Pick out each line of the entries below that contains the word "circle", and copy those lines in full.

:: Raw records

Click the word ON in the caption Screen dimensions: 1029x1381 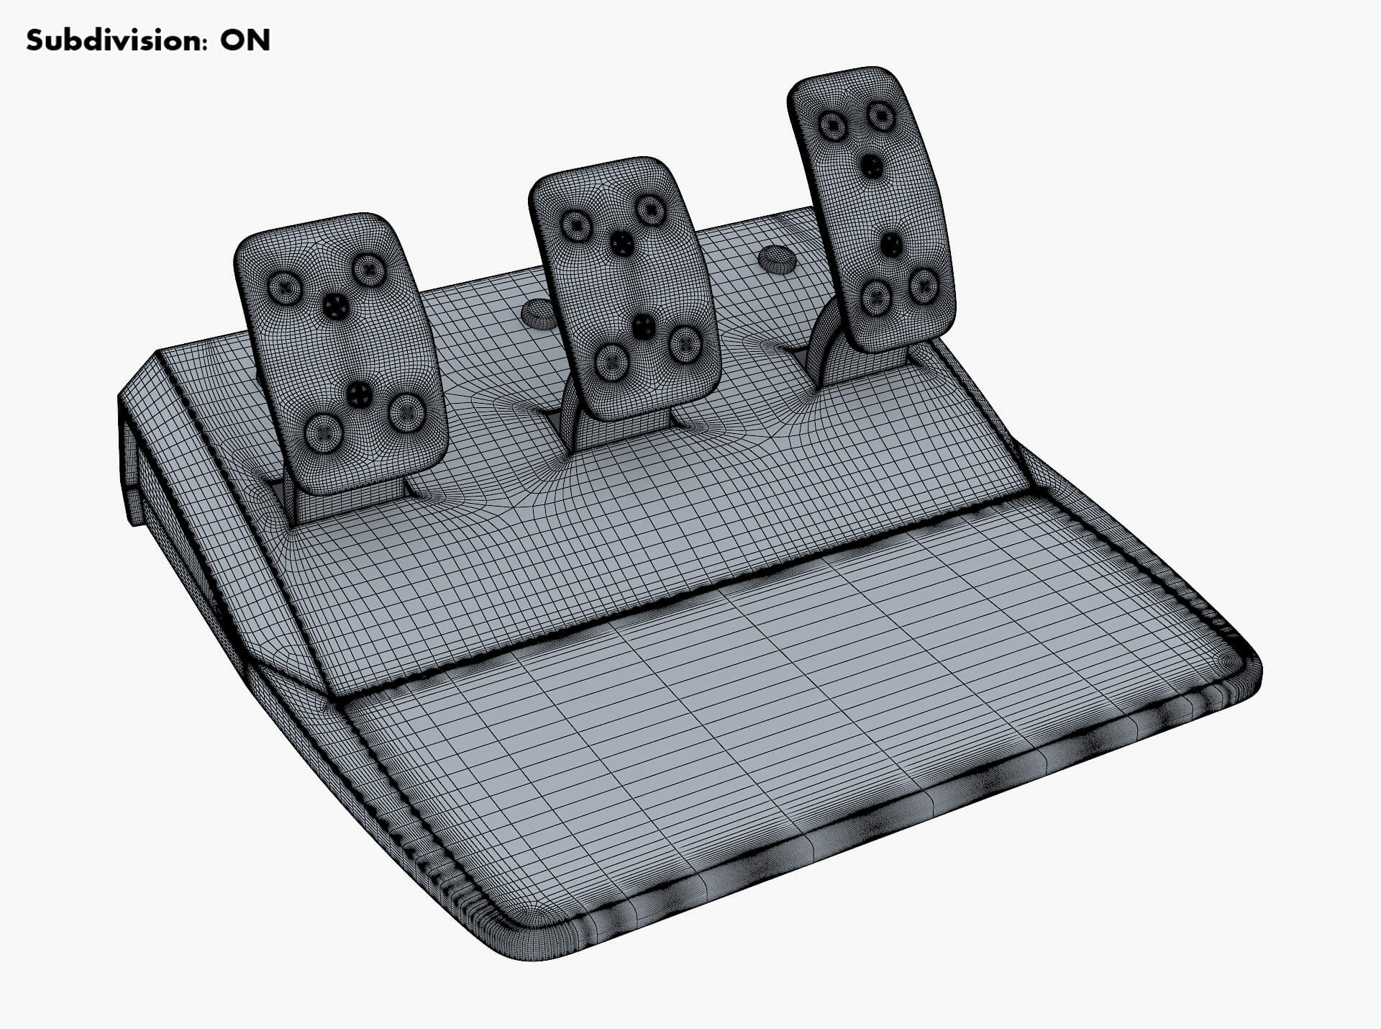[x=245, y=41]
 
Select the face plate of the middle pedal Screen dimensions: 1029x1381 [x=624, y=288]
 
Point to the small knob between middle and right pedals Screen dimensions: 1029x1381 [x=775, y=258]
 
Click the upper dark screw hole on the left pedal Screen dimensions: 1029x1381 [x=335, y=307]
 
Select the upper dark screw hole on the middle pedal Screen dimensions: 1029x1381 [x=621, y=242]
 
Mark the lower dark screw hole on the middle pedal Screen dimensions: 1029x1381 [x=643, y=326]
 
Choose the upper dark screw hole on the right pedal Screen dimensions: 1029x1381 [x=872, y=167]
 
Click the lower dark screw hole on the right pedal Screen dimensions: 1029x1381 [x=891, y=245]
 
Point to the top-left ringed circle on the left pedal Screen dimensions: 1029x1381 [x=283, y=287]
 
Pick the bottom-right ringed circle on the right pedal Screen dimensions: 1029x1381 [x=922, y=286]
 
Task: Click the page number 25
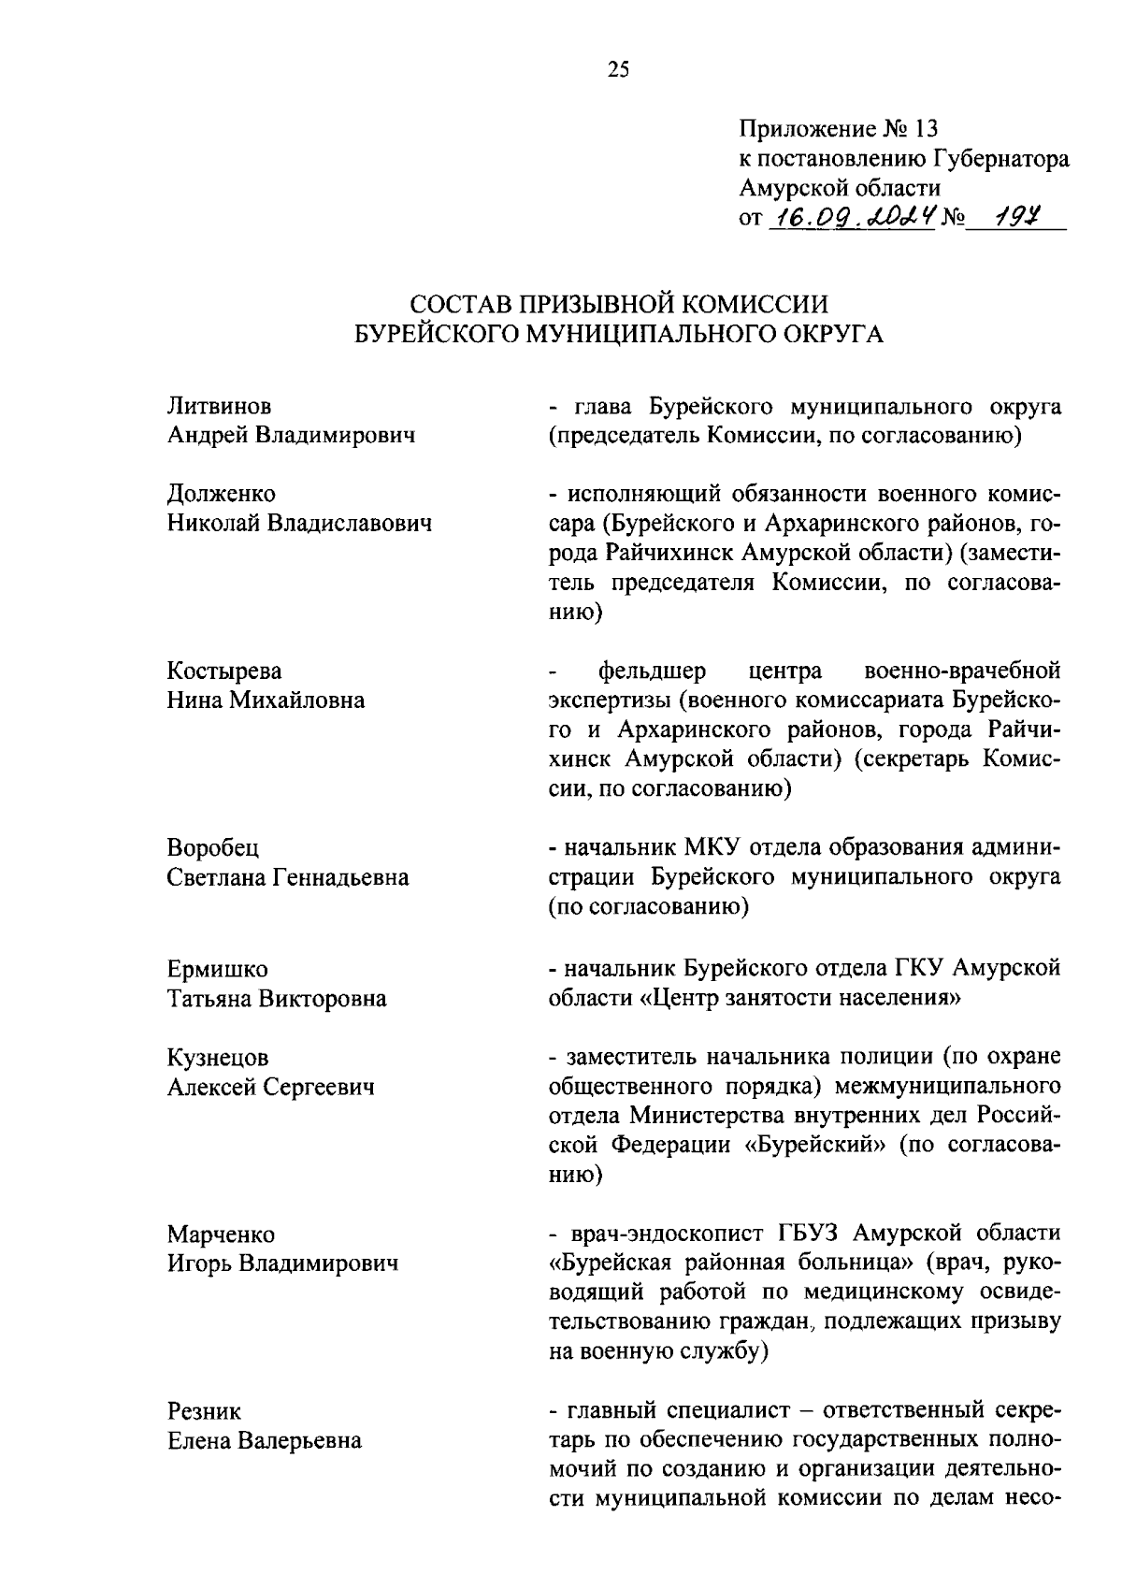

::::

Task result ▸
Point to the top-left ringed circle on the left pedal Screen dimensions: 1029x1381 [x=283, y=287]
Pick the bottom-right ringed circle on the right pedal Screen dimensions: 1029x1381 [x=922, y=286]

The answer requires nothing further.